Former local government district in Scotland

Ettrick and Lauderdale was one of four local government districts in the Borders region of Scotland as well as a lieutenancy area from 1975 to 1996.

==History==
The district was created on 16 May 1975 under the Local Government (Scotland) Act 1973, which established a two-tier structure of local government across Scotland comprising upper-tier regions and lower-tier districts. Ettrick and Lauderdale was one of four districts created within the Borders region. The district covered the whole of the historic county of Selkirkshire and parts of the neighbouring counties of Berwickshire, Midlothian, and Roxburghshire. The new district covered all of six former districts and parts of another three districts, which were all abolished at the same time:

From Selkirkshire:
- Galashiels Burgh
- Selkirk Royal Burgh
- North District
- South District
From Berwickshire:
- Lauder Royal Burgh
- West District (part, being the parishes of Channelkirk, Lauder (landward), Legerwood, Earlston, and Mertoun)
From Midlothian:
- Gala Water District (part, being the parishes of Heriot and Stow)
From Roxburghshire:
- Melrose Burgh
- Melrose District (part, being the parishes of Bowden, Lilliesleaf, Maxton, Melrose (landward), and St Boswells)

The new district was named after Ettrick Forest (which was also an old alternative name for Selkirkshire), and Lauderdale, being the valley of the Leader Water (roughly corresponding to the area gained from Berwickshire). For lieutenancy purposes, the last lord-lieutenant of the county of Selkirkshire was made lord-lieutenant for the new district when the reforms came into effect in 1975.

In 1989 the district was enlarged by the addition of a small area around the hamlet of Brothershiels from the neighbouring district of Midlothian. The district had an estimated population of 35,490 in 1994.

The Borders region and its four districts were abolished in 1996, merging to form the present Scottish Borders council area. A new lieutenancy area was created at the same time, called Roxburgh, Ettrick and Lauderdale, covering the combined area of the abolished districts of Ettrick and Lauderdale and neighbouring Roxburgh.
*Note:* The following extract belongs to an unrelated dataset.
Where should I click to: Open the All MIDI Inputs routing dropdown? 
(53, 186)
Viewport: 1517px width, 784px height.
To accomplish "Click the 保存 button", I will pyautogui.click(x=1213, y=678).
The former district's name is still used in a variety of contexts:
- It forms part of the name of the Tweeddale, Ettrick and Lauderdale Scottish Parliament constituency.
- The local young farmers club - Ettrick and Lauderdale JAC.
- Ettrick and Lauderdale Divisional Court, whose area corresponds to the former district, sits at Selkirk.
- Ettrick and Lauderdale Sports Council promotes interest and participation in sport in the area covered by the former Ettrick and Lauderdale District Council.
- Roxburgh, Ettrick and Lauderdale is one of the lieutenancy areas of Scotland.

==Political control==
The first election to the district council was held in 1974, initially operating as a shadow authority alongside the outgoing authorities until it came into its powers on 16 May 1975. Throughout the council's existence a majority of the seats were held by independents:

| Party in control |  | Years |
|---|---|---|
|  | Independent | 1975–1996 |

The second last leader of the council, Drew Tulley, went on to be first leader of Scottish Borders Council after the 1996 reforms.

==Premises==
The district council was based at the Council Chambers on Albert Place in Galashiels. The building had originally been built in 1867 as the Burgh Chambers for the old Galashiels Town Council, with a large clock tower added in 1924–1927 which incorporates the town's war memorial. A modern extension was added to the rear of the building along Paton Street for the district council in 1976. Since the district council's abolition in 1996 the building has been an area office for Scottish Borders Council.